### TASK BRIEF
Your output must reproduce all the records below precisely and contain no pictures.

━━━━━━━━━━━━━━━━━━━━

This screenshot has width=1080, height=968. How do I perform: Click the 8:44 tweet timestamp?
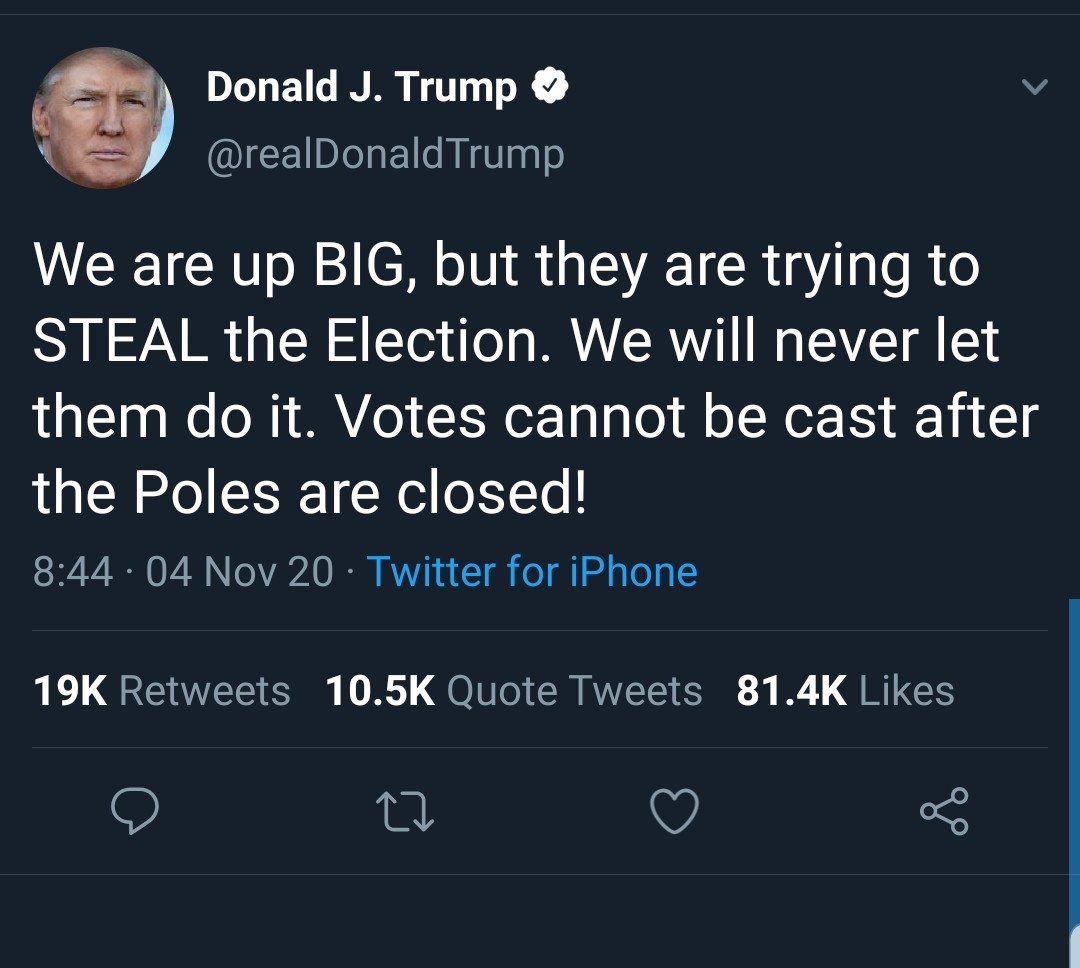73,572
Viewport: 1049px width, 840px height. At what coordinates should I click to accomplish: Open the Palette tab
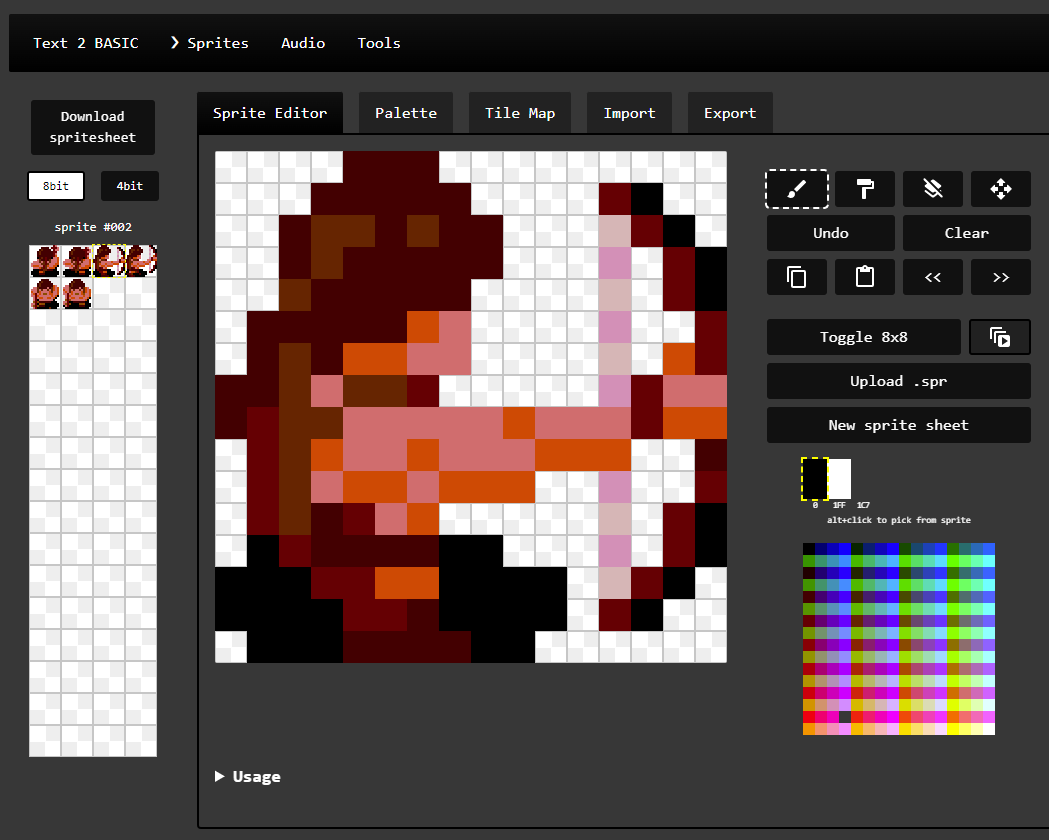click(405, 113)
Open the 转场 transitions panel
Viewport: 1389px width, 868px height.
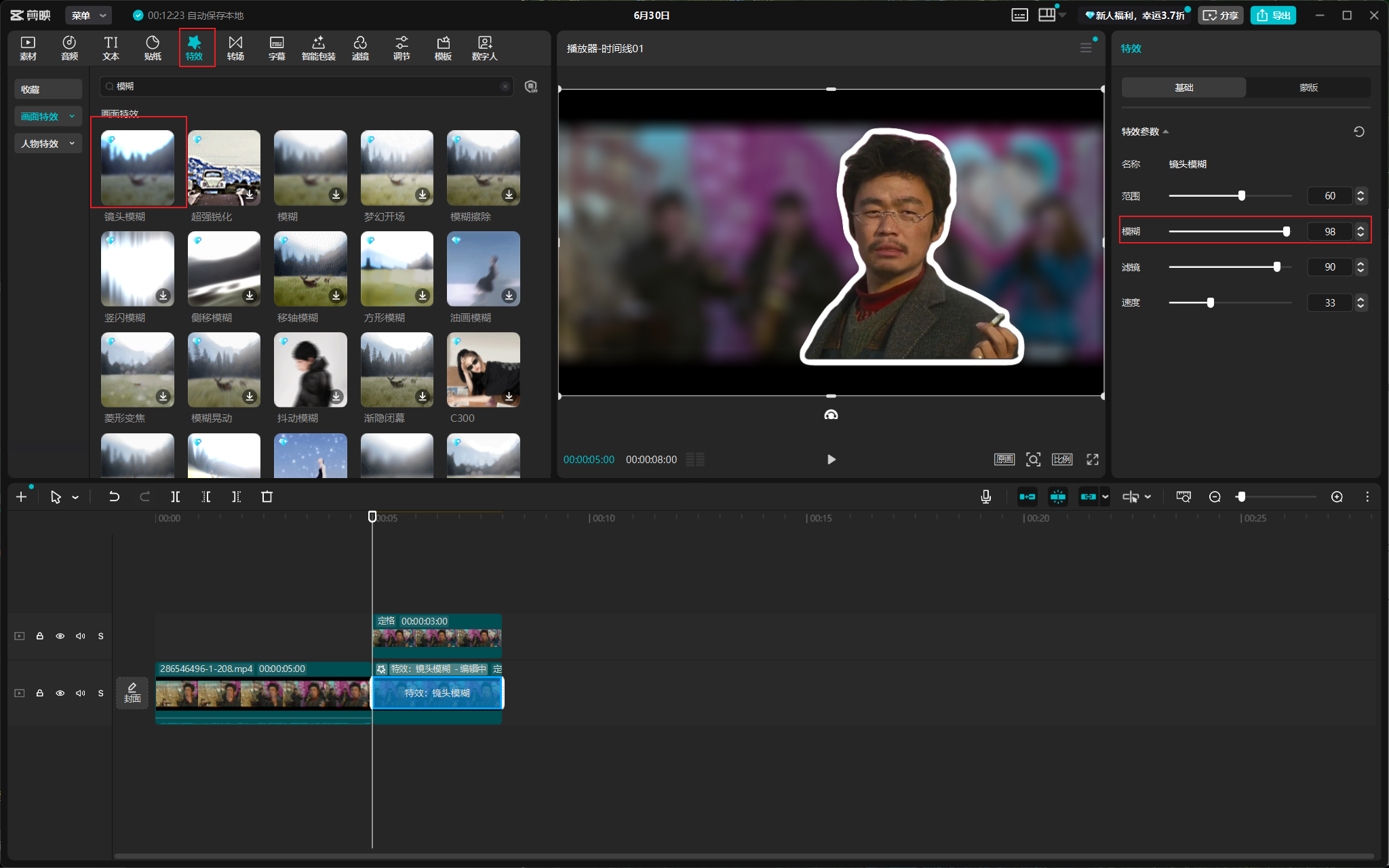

━━━━━━━━━━━━━━━━━━━━

### EXPECTED ANSWER
This screenshot has width=1080, height=968. How do I perform: Click the 8:44 tweet timestamp?
73,572
Viewport: 1049px width, 840px height. At what coordinates should I click to accomplish: Open the Palette tab
click(405, 113)
Open the 转场 transitions panel
Viewport: 1389px width, 868px height.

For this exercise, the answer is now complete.